**İstek 1:**
Kalu belâ metninden "Bu olayla ilgili" ile başlayıp "değil miyim?' (demişti)." ile biten bölümü aynen alıntılayın.

**Gösterilen metin:**
Şamil | Kategoriler | Konular

Kalu bela

KALU BELÂ

"Evet, dediler" anlamında bir akaid ve
Kur'anî terim. Bu terkiple Yüce Allah'ın insanları rubûbiyet
ve ulûhiyetini tanık kılarak onlardan buna dair söz almasıyla
ilgili olay kastedilir.

Bu olayla ilgili olarak Allah Teâlâ şöyle
buyurmaktadır: "Rabbin, Âdemoğullarından,
onların bellerinden zürriyetlerini almış ve onları
kendilerine şahit tutarak; 'Ben sizin Rabbiniz değil miyim?' (demişti).
'Evet (buna) şahidiz,' dediler. Kıyamet günü: 'Biz bundan
habersizdik' demeyesiniz." (el-A'râf, 7/172).

Allah'ın insanlardan bu şekilde söz alması,
Arapça telaffuzuyla "Kalu belâ" şeklinde halk
arasında yaygınlaşmıştır.

Kur'ân-ı Kerim'de olay, Yahudilerden "Allah'a
karşı sadece gerçeği söyleyeceklerine dair Tevrat
üzerine söz alındığı" ifadesinden sonra sözkonusu
edilmektedir. Böylece Allah'ın ulûhiyyet ve rubûbiyetine dair
bütün insanlardan söz alınmış olduğu da
hatırlatılmış olmaktadır.

Allah Teâlâ'nın insanlardan söz almış
olması ne anlama gelir? Başka bir ifadeyle olay temsîlî midir,
yoksa vakit midir? Gerçekten Allah insanları toplayıp onlarla
âyette zikredildiği gibi karşılıklı
konuşmuş mudur?

Müfessirler bu konuda iki görüş ileri sürmüşlerdir.
Halef dediğimiz hicrî üçüncü asırdan sonra gelen âlimler
genelde olayın temsîlî olduğunu söylemişlerdir. Söyle
ki:

Bu anlatılanlar temsilîdir. Yoksa, Allah ile
ruhlar arasında böyle bir soru ve cevap olayı cereyan
etmiş değildir. Ancak noksanlıklardan münezzeh yüce
Allah, insanoğluna verdiği akıl ve idrak
vasıtasıyla bütün kâinatın rabbı olduğunu,
ayrıca birliğine delâlet eden tabiî deliller aracılığıyla
yaratıklarına sanki: 'Benim sizin rabbiniz olduğuma ve
benden başka ilah bulunmadığına şehadet edin'
demiş, onlar da hal lisanıyla: "Evet sen bizim rabbimizsin
ve senden başka ilah yoktur, " demişlerdir.
İnsanların Allah tarafından mükemmel bir şekilde
donatılarak bilgi ve marifet sahibi kılınmaları ve böylece
Allah'ı rab olarak bilmeleri, şehâdet ve itiraf anlamındadır.
Kur'ân ve Sünnette, Arapların dil üslûbunda bu şekilde
sembolik anlatımlar çoktur. Meselâ Allah'ın yere hitabı,
bir de onların cevap vermelerini anlatan şu âyet de böyledir:
"İsteyerek veya istemeyerek (varlığa) gelin, dedi. 'İsteyerek
geldik' dediler"(Fussilet, 41/11).

**İstek 2:**
Listede "Open the Privacy Policy footer link" ifadesinin geçtiği satırdan "click(x=766, y=86)" ifadesinin geçtiği satıra kadar uzanan kısmı, iki uçtaki satırlar da dahil, olduğu gibi yazdırın.

**Verilen liste:**
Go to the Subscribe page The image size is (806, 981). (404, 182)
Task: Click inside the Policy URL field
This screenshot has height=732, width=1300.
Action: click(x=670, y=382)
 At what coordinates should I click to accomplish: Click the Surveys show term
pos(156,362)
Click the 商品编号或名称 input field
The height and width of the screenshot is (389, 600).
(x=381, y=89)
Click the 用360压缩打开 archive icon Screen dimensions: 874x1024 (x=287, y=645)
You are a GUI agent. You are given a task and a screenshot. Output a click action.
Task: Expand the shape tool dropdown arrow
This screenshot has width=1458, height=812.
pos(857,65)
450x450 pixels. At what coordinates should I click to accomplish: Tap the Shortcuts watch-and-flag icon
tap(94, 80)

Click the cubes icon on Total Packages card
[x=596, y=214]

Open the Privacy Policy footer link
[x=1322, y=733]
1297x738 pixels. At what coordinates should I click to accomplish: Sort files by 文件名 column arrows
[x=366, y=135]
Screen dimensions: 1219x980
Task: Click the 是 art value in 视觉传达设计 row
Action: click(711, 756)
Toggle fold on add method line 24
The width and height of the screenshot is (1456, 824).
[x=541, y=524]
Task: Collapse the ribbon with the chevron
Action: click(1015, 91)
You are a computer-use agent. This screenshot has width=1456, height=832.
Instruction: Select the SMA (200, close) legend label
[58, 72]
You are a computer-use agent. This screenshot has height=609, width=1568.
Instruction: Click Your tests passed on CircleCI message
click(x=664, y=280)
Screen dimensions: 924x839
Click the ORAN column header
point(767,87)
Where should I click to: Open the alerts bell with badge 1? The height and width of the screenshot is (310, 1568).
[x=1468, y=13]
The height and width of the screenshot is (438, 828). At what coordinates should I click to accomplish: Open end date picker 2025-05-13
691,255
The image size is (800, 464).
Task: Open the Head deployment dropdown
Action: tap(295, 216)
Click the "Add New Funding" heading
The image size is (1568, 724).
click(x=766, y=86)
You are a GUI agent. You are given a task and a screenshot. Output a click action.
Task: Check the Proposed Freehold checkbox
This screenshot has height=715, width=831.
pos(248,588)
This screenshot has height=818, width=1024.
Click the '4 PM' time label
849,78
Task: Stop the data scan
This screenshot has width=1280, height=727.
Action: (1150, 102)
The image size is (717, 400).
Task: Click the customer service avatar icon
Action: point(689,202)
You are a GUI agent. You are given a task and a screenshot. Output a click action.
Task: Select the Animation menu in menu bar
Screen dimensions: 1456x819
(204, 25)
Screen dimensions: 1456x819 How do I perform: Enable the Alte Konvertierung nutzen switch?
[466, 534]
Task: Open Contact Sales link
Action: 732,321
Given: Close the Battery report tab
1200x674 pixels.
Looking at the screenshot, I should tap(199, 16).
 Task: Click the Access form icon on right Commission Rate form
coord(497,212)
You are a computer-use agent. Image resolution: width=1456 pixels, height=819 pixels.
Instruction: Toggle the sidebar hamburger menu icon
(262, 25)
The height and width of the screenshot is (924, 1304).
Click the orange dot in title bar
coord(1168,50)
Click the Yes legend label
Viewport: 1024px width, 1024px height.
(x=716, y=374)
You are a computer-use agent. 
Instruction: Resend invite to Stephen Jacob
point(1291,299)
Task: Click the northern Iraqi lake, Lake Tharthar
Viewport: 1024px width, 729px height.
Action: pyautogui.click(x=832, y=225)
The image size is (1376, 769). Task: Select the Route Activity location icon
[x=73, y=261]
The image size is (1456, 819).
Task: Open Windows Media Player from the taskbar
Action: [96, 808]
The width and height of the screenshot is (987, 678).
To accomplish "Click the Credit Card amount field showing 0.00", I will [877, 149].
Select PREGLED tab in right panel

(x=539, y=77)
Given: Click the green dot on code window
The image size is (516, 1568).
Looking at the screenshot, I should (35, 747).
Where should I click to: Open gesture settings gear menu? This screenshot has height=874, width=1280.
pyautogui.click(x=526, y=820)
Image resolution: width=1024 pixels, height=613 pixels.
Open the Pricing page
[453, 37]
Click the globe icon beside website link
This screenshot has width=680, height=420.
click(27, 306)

**Alıştırma cevabı 1:**
Bu olayla ilgili olarak Allah Teâlâ şöyle
buyurmaktadır: "Rabbin, Âdemoğullarından,
onların bellerinden zürriyetlerini almış ve onları
kendilerine şahit tutarak; 'Ben sizin Rabbiniz değil miyim?' (demişti).

**Alıştırma cevabı 2:**
Open the Privacy Policy footer link
[x=1322, y=733]
1297x738 pixels. At what coordinates should I click to accomplish: Sort files by 文件名 column arrows
[x=366, y=135]
Screen dimensions: 1219x980
Task: Click the 是 art value in 视觉传达设计 row
Action: click(711, 756)
Toggle fold on add method line 24
The width and height of the screenshot is (1456, 824).
[x=541, y=524]
Task: Collapse the ribbon with the chevron
Action: click(1015, 91)
You are a computer-use agent. This screenshot has width=1456, height=832.
Instruction: Select the SMA (200, close) legend label
[58, 72]
You are a computer-use agent. This screenshot has height=609, width=1568.
Instruction: Click Your tests passed on CircleCI message
click(x=664, y=280)
Screen dimensions: 924x839
Click the ORAN column header
point(767,87)
Where should I click to: Open the alerts bell with badge 1? The height and width of the screenshot is (310, 1568).
[x=1468, y=13]
The height and width of the screenshot is (438, 828). At what coordinates should I click to accomplish: Open end date picker 2025-05-13
691,255
The image size is (800, 464).
Task: Open the Head deployment dropdown
Action: tap(295, 216)
Click the "Add New Funding" heading
The image size is (1568, 724).
click(x=766, y=86)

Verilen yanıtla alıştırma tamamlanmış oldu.